Un fossé intergénérationnel et entre les genres. Le sondage VOX réalisé au sortir des urnes par l’institut GFS sur le scrutin du 7 mars est riche d’enseignements à propos de l’initiative contre la burqa acceptée par 51,2% du Souverain.

Tout d’abord, et la chose est relativement rare, on distingue un très net fossé de genres: les femmes ont refusé ce texte à 56% alors que les hommes l’ont approuvé à 58%. Une contradiction par rapport aux pseudo arguments féministes. Les premières concernées ne se sont donc pas reconnues dans cette proposition!

Un second clivage montre ensuite que ce sont les seniors qui ont fait le scrutin. Les moins de 50 ans ont en effet refusé l’initiative, avec des taux de refus pouvant aller jusqu’à 63% pour les 18-29 ans.
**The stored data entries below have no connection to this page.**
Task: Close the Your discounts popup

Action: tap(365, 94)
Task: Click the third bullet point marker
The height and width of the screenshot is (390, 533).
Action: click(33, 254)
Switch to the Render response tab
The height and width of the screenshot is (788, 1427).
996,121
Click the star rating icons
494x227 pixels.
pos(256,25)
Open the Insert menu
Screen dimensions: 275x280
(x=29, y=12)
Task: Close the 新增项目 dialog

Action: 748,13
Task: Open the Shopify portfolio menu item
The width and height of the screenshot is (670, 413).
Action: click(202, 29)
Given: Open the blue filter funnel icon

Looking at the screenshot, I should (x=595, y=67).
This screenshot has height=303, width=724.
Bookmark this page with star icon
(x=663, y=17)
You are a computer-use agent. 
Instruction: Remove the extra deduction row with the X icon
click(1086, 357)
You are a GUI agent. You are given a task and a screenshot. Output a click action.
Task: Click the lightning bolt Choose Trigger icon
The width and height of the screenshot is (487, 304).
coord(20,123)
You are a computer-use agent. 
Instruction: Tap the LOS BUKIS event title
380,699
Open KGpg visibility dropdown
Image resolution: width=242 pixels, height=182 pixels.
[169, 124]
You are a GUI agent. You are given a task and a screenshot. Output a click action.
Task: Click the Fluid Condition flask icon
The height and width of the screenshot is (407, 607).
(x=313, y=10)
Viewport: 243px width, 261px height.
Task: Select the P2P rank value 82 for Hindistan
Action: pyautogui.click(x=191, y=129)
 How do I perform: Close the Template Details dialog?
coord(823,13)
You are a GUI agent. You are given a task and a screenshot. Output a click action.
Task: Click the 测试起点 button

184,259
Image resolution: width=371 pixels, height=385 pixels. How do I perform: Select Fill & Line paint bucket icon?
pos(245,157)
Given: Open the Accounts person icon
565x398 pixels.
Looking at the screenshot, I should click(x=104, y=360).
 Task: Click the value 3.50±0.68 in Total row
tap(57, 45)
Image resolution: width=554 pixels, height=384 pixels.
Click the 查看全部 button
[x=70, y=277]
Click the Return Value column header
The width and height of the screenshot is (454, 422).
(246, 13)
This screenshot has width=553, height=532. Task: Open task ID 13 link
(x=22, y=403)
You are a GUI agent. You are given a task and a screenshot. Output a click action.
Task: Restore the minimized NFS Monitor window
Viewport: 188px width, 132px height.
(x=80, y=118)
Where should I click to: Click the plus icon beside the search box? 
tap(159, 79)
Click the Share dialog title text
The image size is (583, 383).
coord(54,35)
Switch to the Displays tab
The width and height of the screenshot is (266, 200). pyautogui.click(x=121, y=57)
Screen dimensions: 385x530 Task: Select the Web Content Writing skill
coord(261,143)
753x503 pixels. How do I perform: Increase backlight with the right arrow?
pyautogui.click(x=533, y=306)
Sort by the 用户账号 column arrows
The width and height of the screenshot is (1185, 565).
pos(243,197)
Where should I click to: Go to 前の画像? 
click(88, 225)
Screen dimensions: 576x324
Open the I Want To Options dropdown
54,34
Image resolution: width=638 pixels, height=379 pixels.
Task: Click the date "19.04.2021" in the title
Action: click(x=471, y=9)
Inversement, le «oui» l’emporte à plus de 60% chez les personnes âgées de septante ans et plus. On relève également un clivage religieux: les personnes se réclamant d’une confession ont en effet approuvé l’initiative, alors que les personnes sans religion, que l’on aurait pu soupçonner d’un biais anticlérical, ont au contraire voté contre ce texte. Relevons également un soutien plus affirmé chez les catholiques que chez les protestant·es.

Enfin, le clivage politique est riche d’enseignements. Seule l’extrême droite udéciste soutenait ce texte; il l’a pourtant largement emporté dans tout le bloc bourgeois: 58% au Parti libéral-radical, 60% au Parti du centre ! Un coin a certes été enfoncé à gauche avec un quart des électeurs et électrices socialistes qui ont voté l’initiative et 16% chez les Verts. Le taux chute à 9% pour l’extrême gauche. On a beaucoup glosé sur la division de la gauche. On constate que celle-ci était moindre qu’annoncée et que c’est bien la droite gouvernementale qui n’a pas suivi son gouvernement et ses député·es.

On relève enfin que les gens ont souvent voté sans se faire trop d’illusions. Celles et ceux qui a gauche ont refusé l’initiative l’ont fait tout en considérant que la burqa était contraire à la dignité de femmes. Et l’argument sécuritaire n’a pas convaincu ou, en tous les cas pas dans son argumentation principale (la lutte contre le terrorisme) chez les tenant de la loi anti-burqa. C’est bien plus la lutte contre le hooliganisme dans les stades qui a motivé les votant·es sensibles à cette problématique.

On reste donc sur le sentiment que les élu·es de gauche qui ont appuyé –parfois discrètement, parfois à visage découvert– l’initiative du comité d’Egerkingen se sont bel et bien fourvoyé·es en agissant de la sorte. Ce vote – vicié – pouvait être gagné par le bloc progressiste pour autant que celui affirme fortement ses valeurs. Cela a manqué. On peut le regretter.